What if a domestic employee is fasting during Ramadan – should they have reduced working hours in this instance?
“No, there is no reference in the UAE Domestic Labour Law to state that nannies (or other domestic staff) are entitled to a reduction of working hours during the month of Ramadan,” says Broci. “That being said, you would expect that a reduction in working hours during the month of Ramadan would apply to all Muslims who observe the fast (irrespective of their occupation) but insofar as nannies are concerned, there is no legal obligation to do so.”
What are Ramadan hours for domestic employees?
“As noted, under the UAE Domestic Labour Law, there is no statutory reduction in working hours on account of Ramadan,” says Broci. “There is also no reference to the maximum number of working hours, however, it is stated that domestic employees are entitled to 12 hours of rest per day (including 8 hours’ consecutive rest) and one day of paid rest per week. There is no provision in the legislation that during the month of Ramadan, the working hours and/or rest periods shall differ.”
What are Ramadan hours for private and public sector employees?
“Under the UAE Labour Law, working hours must not exceed eight hours per day or 48 hours per week, over a six-day week. During the month of Ramadan, working hours are reduced by two hours per day. Therefore, the maximum working hours for an employee working onshore in the UAE during Ramadan are six hours per day or 36 hours per week (based upon a six day working week) or 30 hours per week (based upon a 5 day working week). The reduction in working hours applies to all employees in the private sector (excluding the DIFC and ADGM) irrespective of whether or not they are Muslim or fasting.

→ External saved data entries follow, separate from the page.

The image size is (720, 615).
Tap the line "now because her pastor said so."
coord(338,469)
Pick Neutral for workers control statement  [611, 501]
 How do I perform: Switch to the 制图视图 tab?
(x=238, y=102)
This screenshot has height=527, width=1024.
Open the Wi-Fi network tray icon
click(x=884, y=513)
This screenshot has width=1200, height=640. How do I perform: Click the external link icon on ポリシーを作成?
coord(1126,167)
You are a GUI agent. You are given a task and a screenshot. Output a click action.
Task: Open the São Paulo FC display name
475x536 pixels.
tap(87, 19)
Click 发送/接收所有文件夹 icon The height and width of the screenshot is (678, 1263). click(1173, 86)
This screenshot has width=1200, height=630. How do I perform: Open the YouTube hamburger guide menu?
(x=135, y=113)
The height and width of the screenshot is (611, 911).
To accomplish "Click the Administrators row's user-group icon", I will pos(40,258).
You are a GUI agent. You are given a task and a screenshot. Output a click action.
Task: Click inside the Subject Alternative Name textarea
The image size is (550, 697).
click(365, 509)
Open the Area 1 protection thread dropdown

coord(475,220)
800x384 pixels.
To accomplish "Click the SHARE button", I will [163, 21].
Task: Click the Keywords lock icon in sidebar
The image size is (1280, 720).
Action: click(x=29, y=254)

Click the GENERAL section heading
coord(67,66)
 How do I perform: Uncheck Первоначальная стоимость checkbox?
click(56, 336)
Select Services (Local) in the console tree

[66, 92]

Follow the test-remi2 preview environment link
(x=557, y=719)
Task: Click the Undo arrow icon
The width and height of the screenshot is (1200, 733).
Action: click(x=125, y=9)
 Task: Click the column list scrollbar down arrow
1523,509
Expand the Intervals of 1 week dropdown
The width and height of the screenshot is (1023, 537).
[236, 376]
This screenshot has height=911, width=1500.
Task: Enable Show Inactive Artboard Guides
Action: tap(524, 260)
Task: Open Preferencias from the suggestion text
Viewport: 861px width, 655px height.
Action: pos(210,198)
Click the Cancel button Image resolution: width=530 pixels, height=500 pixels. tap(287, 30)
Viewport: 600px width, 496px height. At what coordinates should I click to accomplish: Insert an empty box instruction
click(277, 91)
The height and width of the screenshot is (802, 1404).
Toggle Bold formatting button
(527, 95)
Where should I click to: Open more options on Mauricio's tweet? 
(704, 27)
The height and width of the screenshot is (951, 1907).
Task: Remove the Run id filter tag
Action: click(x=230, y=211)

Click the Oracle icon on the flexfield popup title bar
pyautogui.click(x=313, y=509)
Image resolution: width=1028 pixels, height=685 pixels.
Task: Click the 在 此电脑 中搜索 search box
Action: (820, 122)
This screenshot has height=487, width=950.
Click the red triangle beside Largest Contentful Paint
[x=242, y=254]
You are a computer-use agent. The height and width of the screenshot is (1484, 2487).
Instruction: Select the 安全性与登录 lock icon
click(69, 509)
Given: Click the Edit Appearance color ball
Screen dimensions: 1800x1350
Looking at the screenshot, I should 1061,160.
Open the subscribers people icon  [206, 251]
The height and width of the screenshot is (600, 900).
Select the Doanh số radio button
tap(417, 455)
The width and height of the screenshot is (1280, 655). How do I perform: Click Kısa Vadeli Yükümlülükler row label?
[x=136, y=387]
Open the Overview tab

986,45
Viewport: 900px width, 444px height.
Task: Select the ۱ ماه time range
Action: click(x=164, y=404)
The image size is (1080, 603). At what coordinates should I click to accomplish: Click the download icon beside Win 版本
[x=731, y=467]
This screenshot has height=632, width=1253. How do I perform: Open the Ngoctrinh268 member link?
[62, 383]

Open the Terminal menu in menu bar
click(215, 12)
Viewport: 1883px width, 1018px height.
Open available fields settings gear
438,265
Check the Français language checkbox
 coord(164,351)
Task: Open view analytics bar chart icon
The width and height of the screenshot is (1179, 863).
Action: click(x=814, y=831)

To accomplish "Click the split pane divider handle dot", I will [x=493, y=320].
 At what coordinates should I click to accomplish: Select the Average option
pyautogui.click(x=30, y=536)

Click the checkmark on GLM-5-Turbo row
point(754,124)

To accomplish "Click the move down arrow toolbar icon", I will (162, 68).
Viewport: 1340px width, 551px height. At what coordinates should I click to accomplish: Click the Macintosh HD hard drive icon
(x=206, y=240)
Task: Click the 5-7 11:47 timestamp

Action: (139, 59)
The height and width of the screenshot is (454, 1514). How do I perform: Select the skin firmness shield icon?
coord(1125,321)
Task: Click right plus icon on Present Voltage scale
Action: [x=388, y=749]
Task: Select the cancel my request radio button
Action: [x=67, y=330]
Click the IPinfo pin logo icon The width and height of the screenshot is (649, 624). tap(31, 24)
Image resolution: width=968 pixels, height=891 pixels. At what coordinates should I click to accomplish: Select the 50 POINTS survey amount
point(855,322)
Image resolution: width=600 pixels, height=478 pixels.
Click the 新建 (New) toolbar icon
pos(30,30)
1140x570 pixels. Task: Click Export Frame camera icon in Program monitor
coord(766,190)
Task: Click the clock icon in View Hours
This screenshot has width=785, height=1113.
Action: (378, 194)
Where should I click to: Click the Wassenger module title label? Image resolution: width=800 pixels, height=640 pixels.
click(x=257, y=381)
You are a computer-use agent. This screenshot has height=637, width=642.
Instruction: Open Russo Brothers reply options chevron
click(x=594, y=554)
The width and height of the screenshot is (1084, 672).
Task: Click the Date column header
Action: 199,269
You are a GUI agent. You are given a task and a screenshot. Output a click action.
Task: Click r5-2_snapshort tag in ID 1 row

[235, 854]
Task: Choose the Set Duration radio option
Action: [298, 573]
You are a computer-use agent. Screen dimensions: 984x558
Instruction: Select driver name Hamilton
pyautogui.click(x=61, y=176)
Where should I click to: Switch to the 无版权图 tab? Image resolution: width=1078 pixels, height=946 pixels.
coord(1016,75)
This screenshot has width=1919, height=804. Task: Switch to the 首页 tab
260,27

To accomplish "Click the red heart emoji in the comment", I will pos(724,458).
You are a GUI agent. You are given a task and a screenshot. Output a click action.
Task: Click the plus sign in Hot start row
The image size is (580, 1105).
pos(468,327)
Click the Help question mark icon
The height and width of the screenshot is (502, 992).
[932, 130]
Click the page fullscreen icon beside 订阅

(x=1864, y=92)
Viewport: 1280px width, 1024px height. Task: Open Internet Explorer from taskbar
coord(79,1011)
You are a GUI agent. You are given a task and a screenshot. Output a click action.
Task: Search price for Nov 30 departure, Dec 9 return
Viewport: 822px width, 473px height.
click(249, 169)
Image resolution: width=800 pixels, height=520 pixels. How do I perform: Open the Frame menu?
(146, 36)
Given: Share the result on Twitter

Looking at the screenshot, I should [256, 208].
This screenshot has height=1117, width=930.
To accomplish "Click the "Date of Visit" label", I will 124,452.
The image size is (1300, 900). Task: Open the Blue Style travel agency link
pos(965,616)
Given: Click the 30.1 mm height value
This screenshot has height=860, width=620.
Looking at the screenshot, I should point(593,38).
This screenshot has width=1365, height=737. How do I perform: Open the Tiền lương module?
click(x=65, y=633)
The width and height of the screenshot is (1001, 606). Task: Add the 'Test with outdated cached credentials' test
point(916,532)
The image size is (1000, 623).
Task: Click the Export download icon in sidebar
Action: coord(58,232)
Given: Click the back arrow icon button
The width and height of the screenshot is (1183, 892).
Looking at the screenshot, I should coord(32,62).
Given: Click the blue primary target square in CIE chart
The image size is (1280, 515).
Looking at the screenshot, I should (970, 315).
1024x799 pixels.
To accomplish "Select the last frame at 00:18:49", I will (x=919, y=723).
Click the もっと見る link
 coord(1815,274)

“The DIFC and ADGM have their own employment regulations and therefore different rules apply in these free zones. In the DIFC, reduced Ramadan hours are only applicable to Muslim employees, while in the ADGM, reduced Ramadan hours are only applicable to Muslim employees who observe the fast. An employee who is fasting can nevertheless voluntarily choose to work more than six hours per day.
“The official working hours for the public sector are ordinarily from 9am-2pm during the month of Ramadan.”
Are all private sector employees entitled to Ramadan hours, whether or not they are fasting?
“Irrespective of whether or not an employee is fasting, the reduction in working hours applies to all employees in the private sector (excluding the DIFC and ADGM). In the DIFC, reduced Ramadan hours are only applicable to Muslim employees, while in the ADGM, reduced Ramadan hours are only applicable to Muslim employees who observe the fast.”
If a private-sector employer is not allowing an employee to have Ramadan hours, is there anything they can do?
“A breach of the UAE Labour Law can result in a fine of between Dh3,000 to Dh10,000 and potentially sanctions being brought against the company’s general manager, unless s/he can prove they were unaware of the violation,” says Broci and the employment team at Al Tamimi & Company. “Accordingly, it would be open to an employee to file a complaint with the Ministry of Human Resources and Emiratisation (or the relevant free zone authority depending upon where the employing company is incorporated) should the provisions of the UAE Labour Law be breached.
“In the DIFC and ADGM, there are anti-discrimination provisions under the DIFC Employment Law and ADGM Employment Regulations respectively, which prevent discrimination against an employee on certain protected characteristic, including religion. Requiring Muslim employees to work in excess of the Ramadan working hours, may be considered as indirect discrimination and could give rise to potential claims before the DIFC or ADGM Courts (as applicable).”